Hari ini tepat 2 minggu sebelum pernikahanku, tadi pagi utusan dari keluaraga Pak Suroso mengantarkan beberapa barang seserahan, lemari,  tempat idur, kompor dan pelatan dapur lainnya. Tiba-tiba rumahku sudah di penuhi barang-barang baru pemberian keluarga Rasyid. Sepertinya pak Suroso tidak mau anaknya sengsara ketika tinggal di rumahku nanti. Semuanya telah dipersiapkan. Sebenarnya kami merasa nggak enak atas semua pemberian ini, tapi kami tak kuasa menolaknya. Aku  takut sanak saudaraku memandangku cewek matre. Namanya  tetangga pasti ada saja yang syirik atas semua ini. Malah pernah aku mendengar celoteh yang tidak sedap terdengar dari tetanggaku.

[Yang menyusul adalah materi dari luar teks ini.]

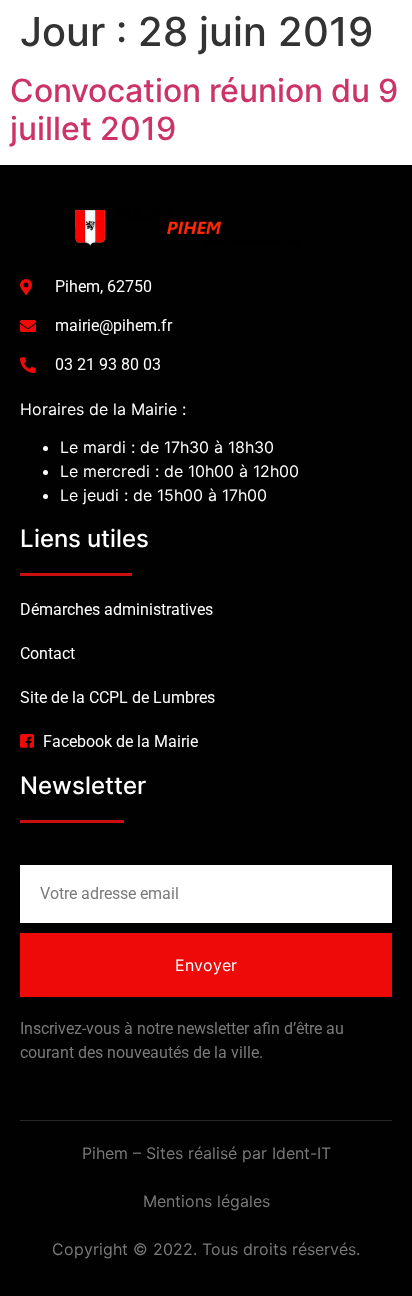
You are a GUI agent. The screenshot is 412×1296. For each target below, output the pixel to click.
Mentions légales (206, 1201)
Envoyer (206, 965)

“Jangan-jangan pak Suroso diguna-guna sama bu Tyo? Masa dia merelakan anaknya Rasyid yang gagah dan ganteng itu menikah sama orang nggak punya? Padalah banyak cewek cantik dan kaya yang suka padanya?" gosip tetanggaku.

“Ran tolong bantu ibu merapikan barang-barang ini!” Sambil menunjuk barang-barang yang diberikan keluarga Rasyid. Aku pun beranjak memenuhi permintaan Ibu.

“Assalamualaikum..ya saya sendiri,” terdengar suara Ibu sedang menerima telpon dari Hp.

Innalilahiwainnalillahi rojiun…Aruuum! Teriak Ibu sekencang kencangnya yang membuatku kaget dan lari terbirit-birit menghampiri beliau.

“Ada apa bu? Kenapa?” Ibu sudah terduduk lunglai dibale depan.
“Pak Suroso Rum? Pak Suroso sudah nggak ada,  pak Suroso sudah meninggal… meninggal karena serangan jantung,” barusan saudaranya telepon. Kita diminta segera kesana. Jawab Ibu agak gagap.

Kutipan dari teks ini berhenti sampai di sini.